* _TASK TO COMPLETE_
Whatever precedes the line containing "The height and width of the screenshot is (639, 670)." is not copied; that line and every line after it through the final one below are copied exactly, except pictures.

Collected data entries:
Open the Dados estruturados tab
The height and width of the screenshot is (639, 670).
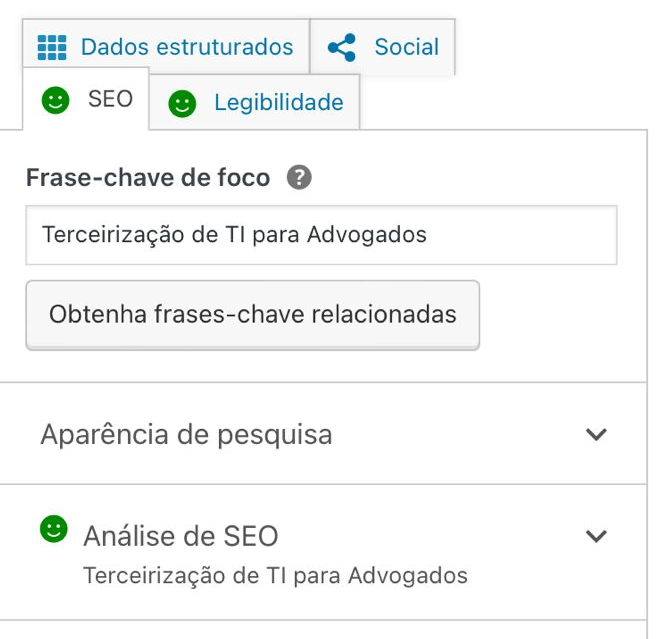(186, 47)
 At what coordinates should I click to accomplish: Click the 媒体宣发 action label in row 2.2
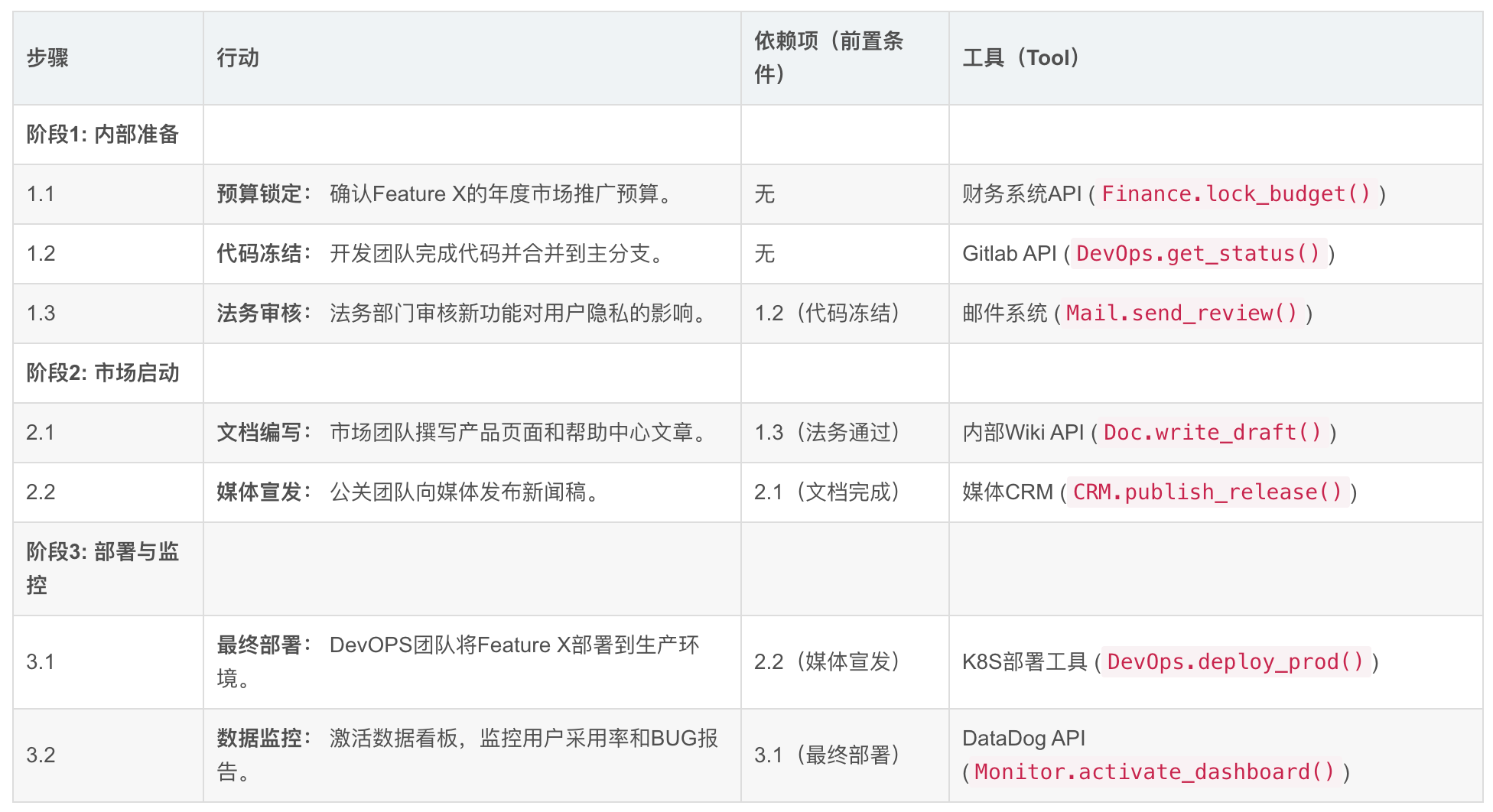(x=260, y=492)
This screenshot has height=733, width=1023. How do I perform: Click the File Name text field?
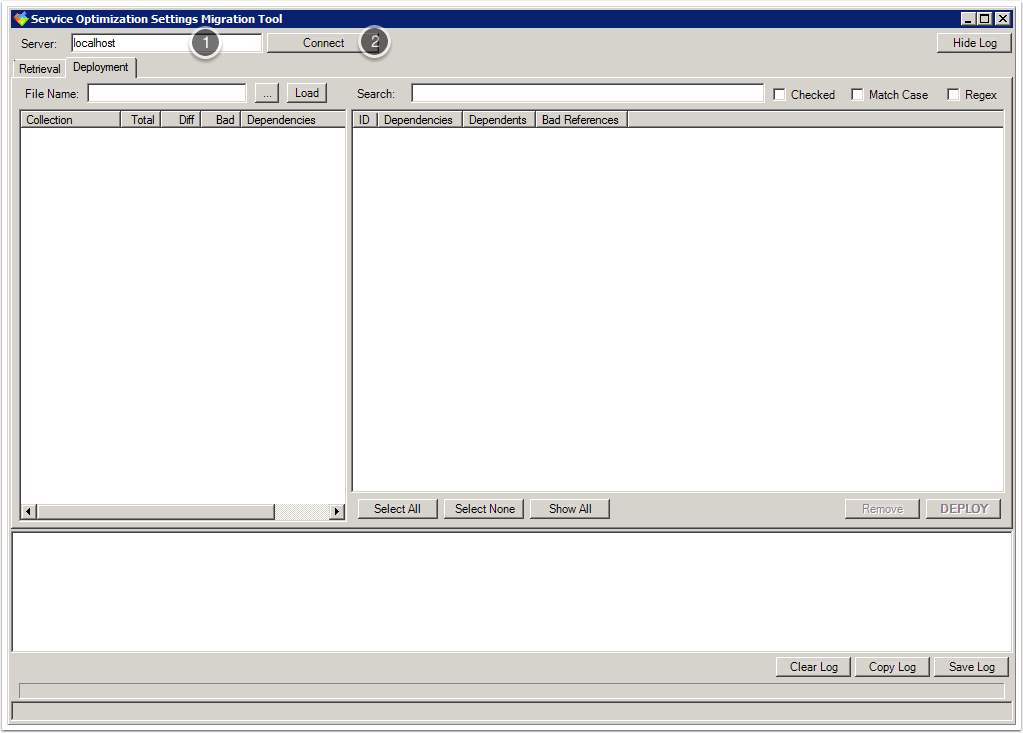click(166, 93)
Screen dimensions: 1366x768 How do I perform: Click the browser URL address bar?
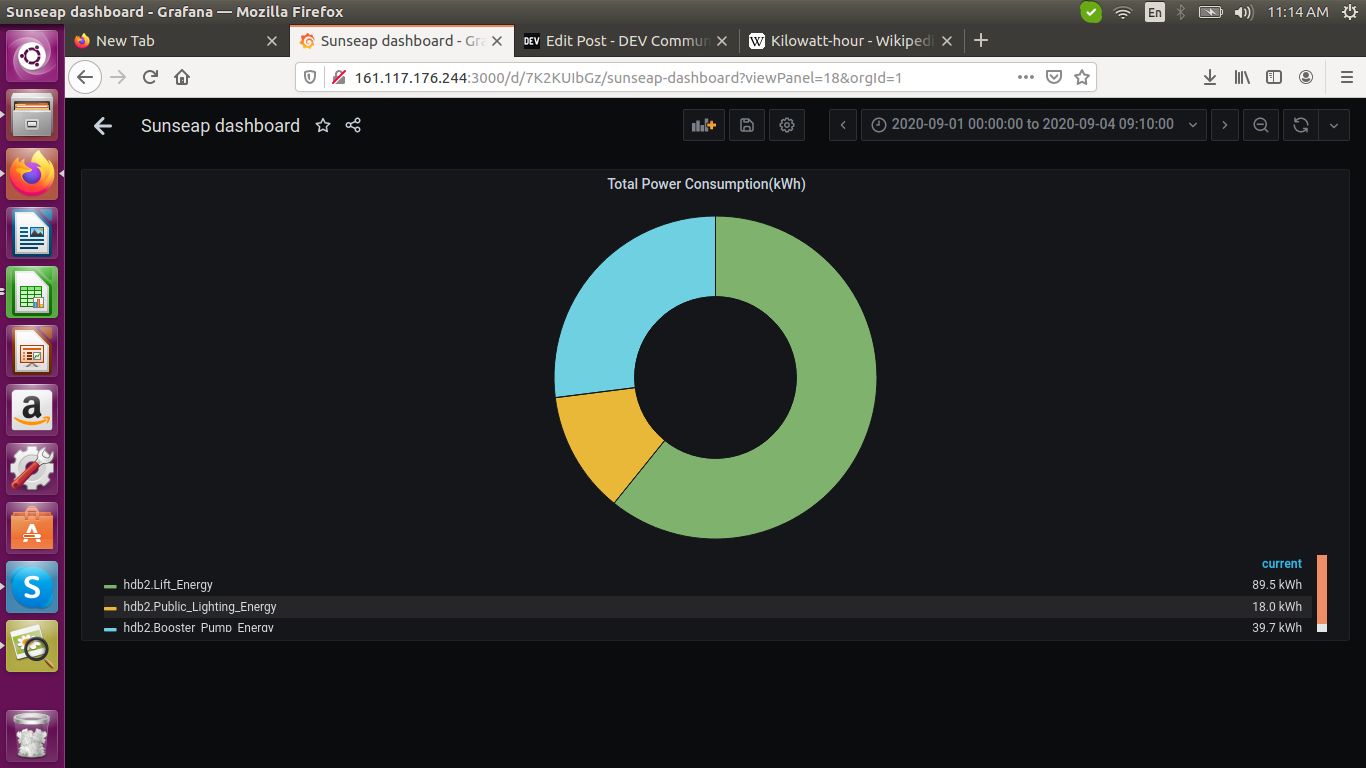click(x=680, y=77)
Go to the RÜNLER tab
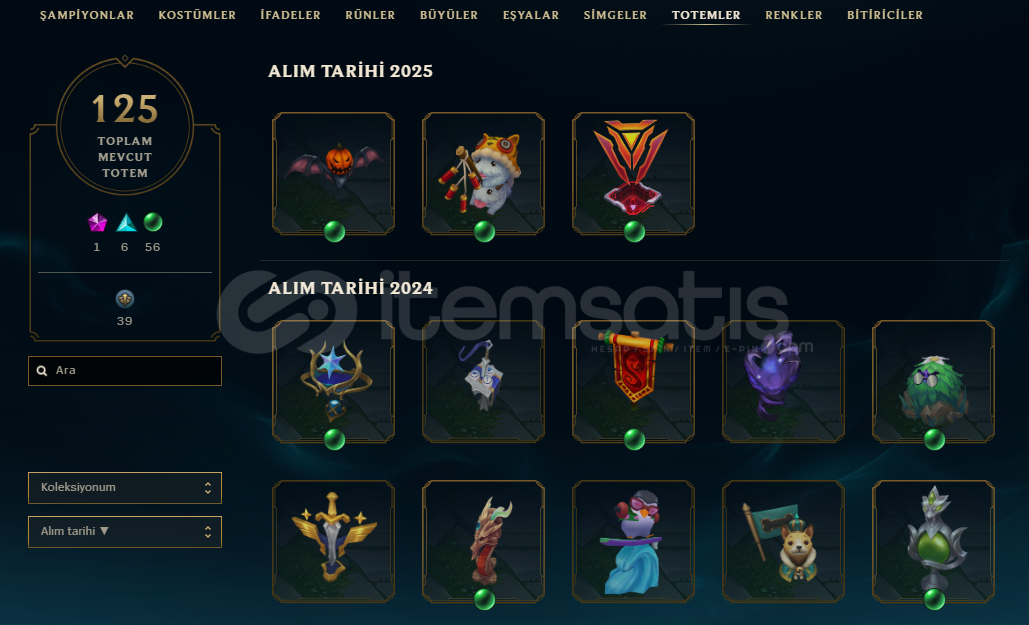The image size is (1029, 625). 370,14
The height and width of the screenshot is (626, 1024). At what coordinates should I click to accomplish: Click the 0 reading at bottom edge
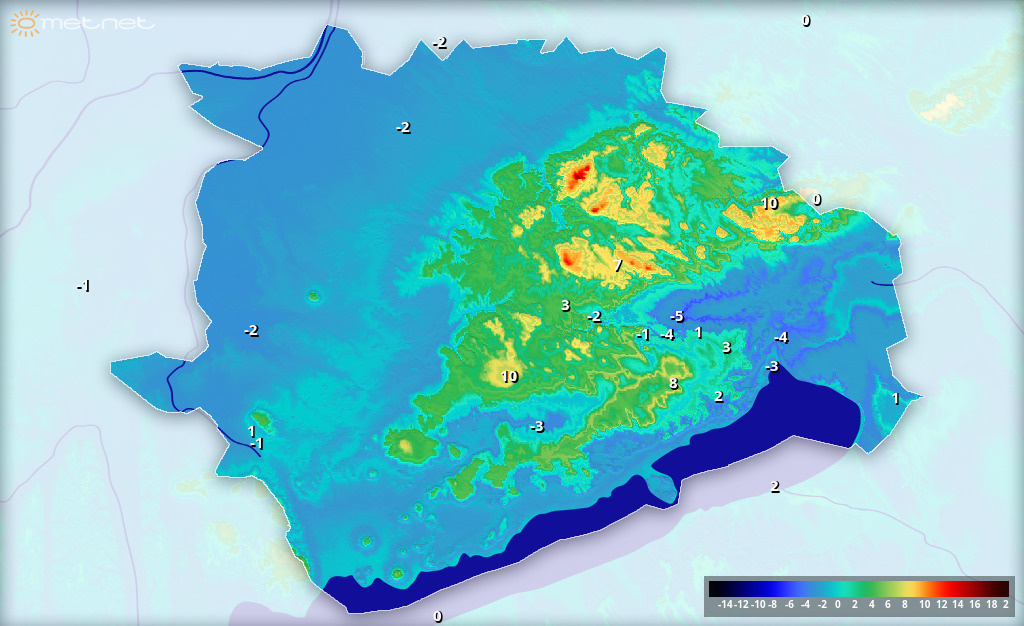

* _ANSWER_
The height and width of the screenshot is (639, 670).
(186, 47)
 At what coordinates should I click to accomplish: Click the 媒体宣发 action label in row 2.2
(x=260, y=492)
This screenshot has height=733, width=1023. How do I perform: Click the File Name text field?
click(166, 93)
Screen dimensions: 1366x768 How do I perform: Click the browser URL address bar?
click(x=680, y=77)
Go to the RÜNLER tab
The image size is (1029, 625). 370,14
The height and width of the screenshot is (626, 1024). At what coordinates should I click to accomplish: Click the 0 reading at bottom edge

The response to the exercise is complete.